[Data for finding displayed items]
§

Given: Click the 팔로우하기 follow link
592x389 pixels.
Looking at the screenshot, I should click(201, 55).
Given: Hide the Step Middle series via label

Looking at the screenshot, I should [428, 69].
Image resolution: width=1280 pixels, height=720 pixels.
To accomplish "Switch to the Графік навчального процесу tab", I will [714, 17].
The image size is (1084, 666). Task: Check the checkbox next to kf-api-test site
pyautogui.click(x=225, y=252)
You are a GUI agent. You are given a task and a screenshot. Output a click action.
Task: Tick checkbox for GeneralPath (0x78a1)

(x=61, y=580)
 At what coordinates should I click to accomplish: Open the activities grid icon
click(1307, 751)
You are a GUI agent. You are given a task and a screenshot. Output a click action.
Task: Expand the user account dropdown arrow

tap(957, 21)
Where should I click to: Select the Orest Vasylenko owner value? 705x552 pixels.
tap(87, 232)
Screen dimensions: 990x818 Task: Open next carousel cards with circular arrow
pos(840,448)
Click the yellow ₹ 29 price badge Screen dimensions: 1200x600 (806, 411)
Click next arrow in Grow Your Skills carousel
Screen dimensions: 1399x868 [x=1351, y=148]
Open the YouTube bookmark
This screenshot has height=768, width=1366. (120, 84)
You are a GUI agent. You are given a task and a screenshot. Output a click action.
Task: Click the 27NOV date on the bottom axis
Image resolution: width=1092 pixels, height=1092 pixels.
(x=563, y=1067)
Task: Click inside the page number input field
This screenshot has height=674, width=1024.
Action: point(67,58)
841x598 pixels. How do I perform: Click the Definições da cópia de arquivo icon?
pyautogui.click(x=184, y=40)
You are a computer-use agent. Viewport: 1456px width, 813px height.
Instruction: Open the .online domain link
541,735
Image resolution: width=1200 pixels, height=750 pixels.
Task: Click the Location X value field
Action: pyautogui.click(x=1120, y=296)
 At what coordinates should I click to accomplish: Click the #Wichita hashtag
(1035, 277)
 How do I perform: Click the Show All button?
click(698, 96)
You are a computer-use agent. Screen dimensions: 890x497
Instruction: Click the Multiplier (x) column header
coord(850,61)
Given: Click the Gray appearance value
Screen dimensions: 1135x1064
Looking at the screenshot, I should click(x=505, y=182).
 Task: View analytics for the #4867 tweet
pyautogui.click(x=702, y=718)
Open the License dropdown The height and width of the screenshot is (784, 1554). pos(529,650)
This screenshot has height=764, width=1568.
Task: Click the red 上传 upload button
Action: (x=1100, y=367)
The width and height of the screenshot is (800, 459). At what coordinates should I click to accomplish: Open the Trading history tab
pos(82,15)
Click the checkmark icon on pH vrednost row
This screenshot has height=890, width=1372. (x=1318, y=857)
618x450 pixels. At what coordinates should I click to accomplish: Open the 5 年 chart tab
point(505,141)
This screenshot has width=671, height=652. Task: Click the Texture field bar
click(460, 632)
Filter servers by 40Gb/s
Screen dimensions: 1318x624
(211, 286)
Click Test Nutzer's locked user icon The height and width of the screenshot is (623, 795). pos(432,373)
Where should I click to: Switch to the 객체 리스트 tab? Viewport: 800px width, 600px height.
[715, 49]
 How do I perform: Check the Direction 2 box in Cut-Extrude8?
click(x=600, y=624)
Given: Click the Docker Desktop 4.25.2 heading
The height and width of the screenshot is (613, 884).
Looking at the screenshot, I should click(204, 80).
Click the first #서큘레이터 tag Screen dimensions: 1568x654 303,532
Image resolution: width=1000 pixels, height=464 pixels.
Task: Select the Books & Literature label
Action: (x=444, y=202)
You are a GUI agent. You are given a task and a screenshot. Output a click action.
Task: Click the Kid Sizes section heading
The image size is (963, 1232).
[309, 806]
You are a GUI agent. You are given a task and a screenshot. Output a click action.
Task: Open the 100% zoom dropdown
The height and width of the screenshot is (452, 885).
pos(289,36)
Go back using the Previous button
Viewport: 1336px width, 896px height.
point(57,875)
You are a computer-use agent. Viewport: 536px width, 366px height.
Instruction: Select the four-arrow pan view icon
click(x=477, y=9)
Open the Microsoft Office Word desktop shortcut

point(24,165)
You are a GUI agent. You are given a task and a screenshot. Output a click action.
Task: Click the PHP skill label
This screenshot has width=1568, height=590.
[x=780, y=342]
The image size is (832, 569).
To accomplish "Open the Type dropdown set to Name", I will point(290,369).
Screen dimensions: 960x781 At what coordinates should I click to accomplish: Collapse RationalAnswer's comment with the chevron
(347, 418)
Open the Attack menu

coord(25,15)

§

■ **Required work**: Rewrite everything from the line containing "The width and" down to the line containing "This screenshot has height=890, width=1372.", swapping "checkmark" for "check mark" and leaving everything else untouched.

■ **Answer to this exercise**:
The width and height of the screenshot is (800, 459). At what coordinates should I click to accomplish: Open the Trading history tab
pos(82,15)
Click the check mark icon on pH vrednost row
This screenshot has height=890, width=1372. (x=1318, y=857)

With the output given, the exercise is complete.